Chante Carter ‘19 holds down a job and raises a young child in addition to her full-time studies at Chaminade University’s School of Nursing. The Kahuku High School graduate is also the first person in her family to attend college.
All these factors – plus a strong GPA – combined to earn Carter the First Generation Community Scholarship from the Hawaii Community Foundation. The non-profit organization, which awarded more than $6 million in scholarships this year, recognized students and donors August 5 at a statewide ceremony.
“My family is very proud of me, but they aren’t able to afford to support my education,” Carter explains. “So every dollar that I received in scholarships has helped support my dream of becoming a nurse one day.”
“Affordability for college is always a struggle,” Carter says, “especially when you’re pretty much on your own when it comes to paying for it.

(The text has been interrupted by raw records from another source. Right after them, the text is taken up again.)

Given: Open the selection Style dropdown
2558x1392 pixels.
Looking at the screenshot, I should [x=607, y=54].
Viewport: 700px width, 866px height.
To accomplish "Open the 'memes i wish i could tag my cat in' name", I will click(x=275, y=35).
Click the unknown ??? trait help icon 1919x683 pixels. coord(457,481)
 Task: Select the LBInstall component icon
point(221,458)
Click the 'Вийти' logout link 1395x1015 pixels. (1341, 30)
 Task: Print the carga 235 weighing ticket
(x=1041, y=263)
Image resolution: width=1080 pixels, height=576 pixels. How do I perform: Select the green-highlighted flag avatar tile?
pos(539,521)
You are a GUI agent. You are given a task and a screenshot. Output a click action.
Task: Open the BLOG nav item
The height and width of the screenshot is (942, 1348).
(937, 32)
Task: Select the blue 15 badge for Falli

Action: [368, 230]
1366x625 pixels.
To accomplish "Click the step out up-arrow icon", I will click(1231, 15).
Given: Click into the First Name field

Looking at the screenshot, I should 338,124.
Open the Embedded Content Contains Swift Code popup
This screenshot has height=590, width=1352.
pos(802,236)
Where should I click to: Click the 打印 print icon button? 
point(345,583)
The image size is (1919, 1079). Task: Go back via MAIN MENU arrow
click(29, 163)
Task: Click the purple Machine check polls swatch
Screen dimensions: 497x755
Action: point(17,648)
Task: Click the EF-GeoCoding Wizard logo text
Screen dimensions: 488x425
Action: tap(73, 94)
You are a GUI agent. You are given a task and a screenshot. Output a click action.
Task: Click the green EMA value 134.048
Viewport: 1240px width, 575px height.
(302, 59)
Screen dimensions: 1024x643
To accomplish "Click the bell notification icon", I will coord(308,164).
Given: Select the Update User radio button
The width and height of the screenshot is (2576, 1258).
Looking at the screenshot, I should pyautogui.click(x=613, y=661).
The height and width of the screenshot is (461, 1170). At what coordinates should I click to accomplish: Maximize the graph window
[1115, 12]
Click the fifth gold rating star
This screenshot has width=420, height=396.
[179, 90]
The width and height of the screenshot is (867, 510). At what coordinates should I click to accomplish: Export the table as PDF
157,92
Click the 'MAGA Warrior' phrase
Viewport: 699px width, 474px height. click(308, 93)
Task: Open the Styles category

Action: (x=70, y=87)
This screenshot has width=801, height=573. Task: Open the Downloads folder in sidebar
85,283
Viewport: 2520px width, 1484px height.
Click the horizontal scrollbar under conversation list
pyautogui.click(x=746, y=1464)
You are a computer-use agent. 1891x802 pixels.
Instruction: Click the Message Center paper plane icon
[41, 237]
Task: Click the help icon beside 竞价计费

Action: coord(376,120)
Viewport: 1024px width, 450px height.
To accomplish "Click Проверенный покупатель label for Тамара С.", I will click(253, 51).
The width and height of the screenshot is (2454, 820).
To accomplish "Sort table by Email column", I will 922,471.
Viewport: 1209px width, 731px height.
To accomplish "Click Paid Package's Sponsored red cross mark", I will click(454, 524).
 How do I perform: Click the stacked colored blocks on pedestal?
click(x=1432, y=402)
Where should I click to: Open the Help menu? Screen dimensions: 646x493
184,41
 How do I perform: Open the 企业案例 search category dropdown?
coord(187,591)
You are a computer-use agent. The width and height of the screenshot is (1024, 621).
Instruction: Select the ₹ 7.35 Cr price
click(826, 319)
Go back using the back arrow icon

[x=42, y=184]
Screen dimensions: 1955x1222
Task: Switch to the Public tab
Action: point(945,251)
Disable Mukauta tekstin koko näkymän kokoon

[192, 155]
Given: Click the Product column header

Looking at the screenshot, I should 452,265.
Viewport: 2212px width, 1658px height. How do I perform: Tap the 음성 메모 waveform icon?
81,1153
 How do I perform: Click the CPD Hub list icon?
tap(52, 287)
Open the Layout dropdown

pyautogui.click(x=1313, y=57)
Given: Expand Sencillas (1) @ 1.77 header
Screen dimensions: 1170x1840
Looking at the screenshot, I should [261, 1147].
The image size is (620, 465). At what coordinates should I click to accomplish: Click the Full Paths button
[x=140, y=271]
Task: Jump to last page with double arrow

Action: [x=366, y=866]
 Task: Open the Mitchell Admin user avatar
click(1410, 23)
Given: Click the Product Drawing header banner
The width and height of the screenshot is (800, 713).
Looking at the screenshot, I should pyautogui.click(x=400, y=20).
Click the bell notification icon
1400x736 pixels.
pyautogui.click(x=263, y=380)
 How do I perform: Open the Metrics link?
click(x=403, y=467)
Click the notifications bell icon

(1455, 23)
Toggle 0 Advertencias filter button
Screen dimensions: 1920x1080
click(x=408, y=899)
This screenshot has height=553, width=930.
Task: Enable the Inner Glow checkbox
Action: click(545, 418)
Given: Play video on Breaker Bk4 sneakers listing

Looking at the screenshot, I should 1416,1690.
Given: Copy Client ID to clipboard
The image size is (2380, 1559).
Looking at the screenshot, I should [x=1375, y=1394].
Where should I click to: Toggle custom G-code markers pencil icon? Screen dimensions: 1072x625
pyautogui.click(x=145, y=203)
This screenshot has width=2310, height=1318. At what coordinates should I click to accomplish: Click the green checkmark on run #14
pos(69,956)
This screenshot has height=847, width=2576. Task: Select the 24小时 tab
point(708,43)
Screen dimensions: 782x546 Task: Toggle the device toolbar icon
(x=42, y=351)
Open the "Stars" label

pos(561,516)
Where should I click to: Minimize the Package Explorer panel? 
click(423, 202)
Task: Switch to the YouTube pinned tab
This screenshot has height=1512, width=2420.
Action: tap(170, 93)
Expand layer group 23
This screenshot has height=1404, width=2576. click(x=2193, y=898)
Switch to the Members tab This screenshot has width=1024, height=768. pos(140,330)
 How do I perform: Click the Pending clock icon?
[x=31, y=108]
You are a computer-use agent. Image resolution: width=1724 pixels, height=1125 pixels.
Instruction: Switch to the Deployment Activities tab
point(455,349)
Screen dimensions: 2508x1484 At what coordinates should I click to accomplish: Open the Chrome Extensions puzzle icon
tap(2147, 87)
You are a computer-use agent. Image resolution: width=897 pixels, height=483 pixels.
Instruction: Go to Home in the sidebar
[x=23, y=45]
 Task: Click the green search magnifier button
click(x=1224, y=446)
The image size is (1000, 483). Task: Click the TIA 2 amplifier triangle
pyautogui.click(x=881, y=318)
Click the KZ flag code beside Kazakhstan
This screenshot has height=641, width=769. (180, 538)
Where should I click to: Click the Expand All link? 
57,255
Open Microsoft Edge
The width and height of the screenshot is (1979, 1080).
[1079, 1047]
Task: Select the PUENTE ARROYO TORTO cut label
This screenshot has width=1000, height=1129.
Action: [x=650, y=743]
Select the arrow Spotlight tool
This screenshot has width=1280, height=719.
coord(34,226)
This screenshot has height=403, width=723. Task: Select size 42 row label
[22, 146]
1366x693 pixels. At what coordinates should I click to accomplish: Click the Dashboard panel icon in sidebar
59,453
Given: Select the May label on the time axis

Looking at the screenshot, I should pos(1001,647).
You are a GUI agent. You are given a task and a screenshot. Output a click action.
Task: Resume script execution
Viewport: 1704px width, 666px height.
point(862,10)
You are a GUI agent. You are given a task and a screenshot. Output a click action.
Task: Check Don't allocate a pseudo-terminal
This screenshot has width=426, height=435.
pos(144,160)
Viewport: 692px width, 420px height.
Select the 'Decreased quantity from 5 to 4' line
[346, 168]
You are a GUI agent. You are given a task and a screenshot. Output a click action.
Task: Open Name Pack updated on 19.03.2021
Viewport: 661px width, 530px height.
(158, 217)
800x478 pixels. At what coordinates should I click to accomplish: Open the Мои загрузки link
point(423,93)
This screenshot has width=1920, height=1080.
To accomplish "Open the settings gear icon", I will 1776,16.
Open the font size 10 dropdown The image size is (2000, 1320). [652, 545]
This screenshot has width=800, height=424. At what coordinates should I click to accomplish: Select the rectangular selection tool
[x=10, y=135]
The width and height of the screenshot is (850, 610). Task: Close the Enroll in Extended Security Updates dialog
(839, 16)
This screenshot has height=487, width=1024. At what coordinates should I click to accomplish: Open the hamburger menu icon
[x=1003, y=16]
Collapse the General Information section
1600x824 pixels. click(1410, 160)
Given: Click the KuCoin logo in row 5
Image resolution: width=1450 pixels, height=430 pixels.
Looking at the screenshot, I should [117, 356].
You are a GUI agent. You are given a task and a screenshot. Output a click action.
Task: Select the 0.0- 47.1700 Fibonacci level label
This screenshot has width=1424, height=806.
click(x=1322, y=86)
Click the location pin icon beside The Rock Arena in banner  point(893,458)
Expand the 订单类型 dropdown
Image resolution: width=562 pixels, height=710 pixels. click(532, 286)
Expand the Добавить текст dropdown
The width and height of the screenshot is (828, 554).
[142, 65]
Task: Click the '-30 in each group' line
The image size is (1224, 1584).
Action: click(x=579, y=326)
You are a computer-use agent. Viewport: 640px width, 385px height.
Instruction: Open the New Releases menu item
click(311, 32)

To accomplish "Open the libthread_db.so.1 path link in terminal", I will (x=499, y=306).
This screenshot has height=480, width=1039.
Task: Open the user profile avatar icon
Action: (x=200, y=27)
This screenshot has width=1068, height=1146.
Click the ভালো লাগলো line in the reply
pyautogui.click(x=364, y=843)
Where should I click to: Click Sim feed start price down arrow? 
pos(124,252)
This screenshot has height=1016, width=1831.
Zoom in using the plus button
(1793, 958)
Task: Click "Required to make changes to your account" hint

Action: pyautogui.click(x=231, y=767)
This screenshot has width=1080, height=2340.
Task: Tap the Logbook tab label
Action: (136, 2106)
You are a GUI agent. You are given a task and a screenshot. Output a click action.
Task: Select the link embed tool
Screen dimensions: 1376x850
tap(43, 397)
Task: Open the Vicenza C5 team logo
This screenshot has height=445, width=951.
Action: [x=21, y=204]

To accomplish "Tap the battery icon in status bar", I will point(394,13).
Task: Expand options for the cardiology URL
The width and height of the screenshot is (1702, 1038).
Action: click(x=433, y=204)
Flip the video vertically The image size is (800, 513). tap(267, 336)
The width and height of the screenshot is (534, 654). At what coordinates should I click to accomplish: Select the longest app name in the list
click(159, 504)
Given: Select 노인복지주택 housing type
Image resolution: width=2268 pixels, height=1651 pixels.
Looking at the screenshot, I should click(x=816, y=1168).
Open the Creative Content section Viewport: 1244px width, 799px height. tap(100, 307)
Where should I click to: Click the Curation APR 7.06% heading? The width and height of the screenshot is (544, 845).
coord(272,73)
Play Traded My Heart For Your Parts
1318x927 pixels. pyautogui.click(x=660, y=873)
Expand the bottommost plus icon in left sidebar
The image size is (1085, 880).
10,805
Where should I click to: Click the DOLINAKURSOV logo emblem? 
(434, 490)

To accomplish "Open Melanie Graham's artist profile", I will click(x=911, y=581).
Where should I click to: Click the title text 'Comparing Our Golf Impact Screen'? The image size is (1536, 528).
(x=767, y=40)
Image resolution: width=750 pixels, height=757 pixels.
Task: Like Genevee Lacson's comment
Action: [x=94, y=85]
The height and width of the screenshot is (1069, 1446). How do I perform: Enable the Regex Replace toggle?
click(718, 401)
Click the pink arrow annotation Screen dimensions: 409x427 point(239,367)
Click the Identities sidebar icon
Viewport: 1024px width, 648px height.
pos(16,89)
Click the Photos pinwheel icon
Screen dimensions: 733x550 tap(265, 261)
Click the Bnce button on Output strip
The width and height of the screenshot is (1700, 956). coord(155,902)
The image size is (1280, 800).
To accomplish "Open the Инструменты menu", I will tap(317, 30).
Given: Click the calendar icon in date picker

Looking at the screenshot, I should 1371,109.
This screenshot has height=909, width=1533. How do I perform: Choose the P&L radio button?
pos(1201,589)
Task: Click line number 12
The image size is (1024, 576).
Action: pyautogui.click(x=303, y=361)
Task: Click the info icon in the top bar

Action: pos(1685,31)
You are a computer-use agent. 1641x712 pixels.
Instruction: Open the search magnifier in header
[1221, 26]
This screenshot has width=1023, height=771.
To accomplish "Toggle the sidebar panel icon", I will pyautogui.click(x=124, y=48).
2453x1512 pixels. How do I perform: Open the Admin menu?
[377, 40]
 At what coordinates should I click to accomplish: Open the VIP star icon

My process is a little easier now that I’ve had some experience. I literally Google words like ‘Native Hawaiian scholarship’ and many pop up.”
After identifying scholarship possibilities, Carter begins the application process by asking professors “way ahead of time” to proofread her essays and write recommendation letters.
“It may seem like a lot,” Carter says, “but there are so many professors that offer to help.”
Carter says it “feels really good” being a first-generation college student and “setting a good example for my younger cousins.”
“They all look up to me and ask me for advice when it comes to applying for scholarships and getting into college,” Carter says. “And that makes me want to work even harder for them so they can also believe in themselves.”
The future nurse describes her upbringing as “a little complicated.”
“When I was ten years old, my dad’s sister adopted me because of drug-related reasons my parents were going through at the time,” Carter says. “My auntie always encouraged me to stay in school – the sky’s the limit. She always acknowledged my hardships as a child, but she always told me to not let the past get in the way of my success. And I believed her!”
Carter says she chose the nursing field “because I love working with people.”
“I believe this is a job where you can really be a part of your community and make a difference in it,” she says. “Having a job that helps others makes my life worthwhile.”
Carter says she enrolled at Chaminade because “the professors are awesome” and they truly care about helping students succeed.
Her biggest takeaway from nursing classes? They’re certainly not easy.
“It’s a tough curriculum,” Carter points out. “But if you believe in yourself enough to think you are that right person who can make a difference in this world, then that’s when you know this is the career for you.”
Carter’s advice for future nursing students?
“When you fall, get up again and again until you get there,” she counsels. “Don’t ever think because you have a setback that it will change your path to success. It does not matter how long it took you to get there. As long as you get there, that’s what matters most.”